Pandanganku mengabur lagi. Victor melepaskan pelukannya. Aku pun ikut melepaskan pelukanku darinya.

"Namun, untuk melangkah maju kita perlu memerlukan sesuatu yang baru, bukan?"

Kami saling bertatapan untuk beberapa saat, lalu tertawa.

"Terima kasih banyak, Victor…"

"Sama-sama, Yuri."

Kemudian kami pun berpelukan. Hangat.

"Ini terlalu indah untuk menjadi kenyataan…"

"Benarkah? Aku rasa kau benar. Bukankah ini cuma mimpi?"

Dahiku berkerut seketika. "Hah? Mimpi?"

"Iya. Ini mimpimu, 'kan, Yuri?"

Aku melepas pelukanku lalu memandangi ekspresi wajahnya, mencari jawaban dari senyumannya yang mirip bentuk hati itu.

"Jadi, ini semua…"

.

.

"…Mimpi?"

"Hm?" Victor menggeliat, terusik karena gumaman Yuri. "Ayo tidur lagi, Yuri. Kejarlah mimpimu…"

"Mh… Sekarang jam berapa, Victor?"

"Jangan tanya aku… Mmh…"

Yuri menatap langit-langit kamar tidur mereka sejenak, lalu mengerjapkan kedua matanya.

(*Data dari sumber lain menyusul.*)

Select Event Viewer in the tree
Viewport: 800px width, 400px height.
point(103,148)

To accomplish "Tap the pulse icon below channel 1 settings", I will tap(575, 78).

Ia menangkap cahaya matahari menembus jendela ruangan, mencoba membangunkan mereka.

"Hei Victor, kau terlalu menempel," Yuri berusaha melepas pelukan sang pasangan dari tubuhnya, yang dibalas dengan gumaman tak jelas nan pelan.

"Sesuatu yang baru… ya?" batin Yuri sambil memandangi kedua mata Victor yang terpejam, tertidur nyenyak. Ia terkekeh ringan.

"…Apa beli smartphone baru saja sekalian, ya?"